▸ Reading passage
Here I am with the last review for a movie I got to before the start of November. I actually had two choices to go with if I wanted to take care of stuff on my HBO Max watchlist before it left the service: Say Anything or the sequel to 28 Days Later, namely 28 Weeks Later, that fast-moving, quasi-zombie movie from Great Britain. Both are on my Fill-In Filmography. Both are movies I hadn’t seen before. And I was pretty sure both would probably pop up somewhere else before too long if I missed one or both of them.
I opted for the running zombies since it was Halloween night, and I really only send out at most one review a day around here. It just seemed more appropriate.
Featuring none of the original cast, the movie opens with a group of survivors hiding out at a cottage in the middle of nowhere, basically waiting for the infected to all die of starvation and then everything could just move on. Don (Robert Carlyle) is waiting there with his wife Alice (Catherine McCormack) and some others when a young, uninfected boy shows up looking for help. Alice lets him in, but the infected follow, break in, and appear to kill or infect everyone inside except for Don, who manages to run away while being something of a coward since he didn’t work harder to save Alice.

▸ Source data

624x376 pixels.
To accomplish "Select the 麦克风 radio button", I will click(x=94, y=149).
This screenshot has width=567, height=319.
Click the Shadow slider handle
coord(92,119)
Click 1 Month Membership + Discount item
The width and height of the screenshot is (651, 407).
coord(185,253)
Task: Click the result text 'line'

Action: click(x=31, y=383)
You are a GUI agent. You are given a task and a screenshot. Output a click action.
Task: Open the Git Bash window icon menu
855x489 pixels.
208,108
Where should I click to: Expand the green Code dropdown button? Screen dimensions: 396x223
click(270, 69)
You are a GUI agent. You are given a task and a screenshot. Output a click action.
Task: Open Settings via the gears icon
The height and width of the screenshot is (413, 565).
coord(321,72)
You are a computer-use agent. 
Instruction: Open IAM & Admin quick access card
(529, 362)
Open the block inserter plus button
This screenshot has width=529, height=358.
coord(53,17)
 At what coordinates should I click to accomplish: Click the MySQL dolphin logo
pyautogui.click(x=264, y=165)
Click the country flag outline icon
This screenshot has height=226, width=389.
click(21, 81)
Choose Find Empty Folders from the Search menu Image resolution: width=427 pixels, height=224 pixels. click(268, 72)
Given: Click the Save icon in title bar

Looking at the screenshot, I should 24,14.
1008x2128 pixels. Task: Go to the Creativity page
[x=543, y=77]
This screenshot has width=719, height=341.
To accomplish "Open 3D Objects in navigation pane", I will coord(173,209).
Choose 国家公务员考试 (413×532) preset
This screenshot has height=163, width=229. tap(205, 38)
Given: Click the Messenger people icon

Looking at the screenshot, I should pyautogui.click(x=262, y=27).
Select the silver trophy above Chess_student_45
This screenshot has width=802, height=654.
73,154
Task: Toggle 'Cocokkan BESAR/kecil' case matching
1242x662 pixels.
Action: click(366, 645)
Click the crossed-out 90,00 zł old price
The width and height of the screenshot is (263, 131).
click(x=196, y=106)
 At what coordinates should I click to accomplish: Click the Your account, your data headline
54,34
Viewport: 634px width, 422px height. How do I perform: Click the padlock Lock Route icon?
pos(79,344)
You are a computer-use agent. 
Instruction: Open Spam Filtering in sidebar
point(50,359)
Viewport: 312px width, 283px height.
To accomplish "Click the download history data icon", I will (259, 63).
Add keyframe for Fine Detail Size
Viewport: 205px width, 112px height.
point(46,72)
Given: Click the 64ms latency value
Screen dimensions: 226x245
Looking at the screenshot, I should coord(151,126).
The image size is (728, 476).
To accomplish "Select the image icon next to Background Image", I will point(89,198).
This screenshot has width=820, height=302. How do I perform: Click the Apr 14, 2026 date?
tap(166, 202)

▸ Work request
Answer these questions about the movie review above:
(a) Which other film on the HBO Max watchlist was the reviewer weighing against 28 Weeks Later?
(b) On what night did the reviewer choose to watch 28 Weeks Later?
(c) Which actor plays Don?

▸ Solution below
(a) Say Anything
(b) Halloween night
(c) Robert Carlyle